Collected data:
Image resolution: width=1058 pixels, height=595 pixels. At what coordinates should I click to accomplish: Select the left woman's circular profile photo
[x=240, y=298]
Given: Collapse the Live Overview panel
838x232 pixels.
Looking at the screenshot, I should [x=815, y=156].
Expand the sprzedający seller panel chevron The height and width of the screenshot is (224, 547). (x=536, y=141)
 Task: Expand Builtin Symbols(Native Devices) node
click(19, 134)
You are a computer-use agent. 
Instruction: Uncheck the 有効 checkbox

* **EXERCISE INSTRUCTIONS**: Transcribe the records exactly as given.

* **SOLUTION**:
Image resolution: width=1058 pixels, height=595 pixels. At what coordinates should I click to accomplish: Select the left woman's circular profile photo
[x=240, y=298]
Given: Collapse the Live Overview panel
838x232 pixels.
Looking at the screenshot, I should [x=815, y=156].
Expand the sprzedający seller panel chevron The height and width of the screenshot is (224, 547). (x=536, y=141)
 Task: Expand Builtin Symbols(Native Devices) node
click(19, 134)
You are a computer-use agent. 
Instruction: Uncheck the 有効 checkbox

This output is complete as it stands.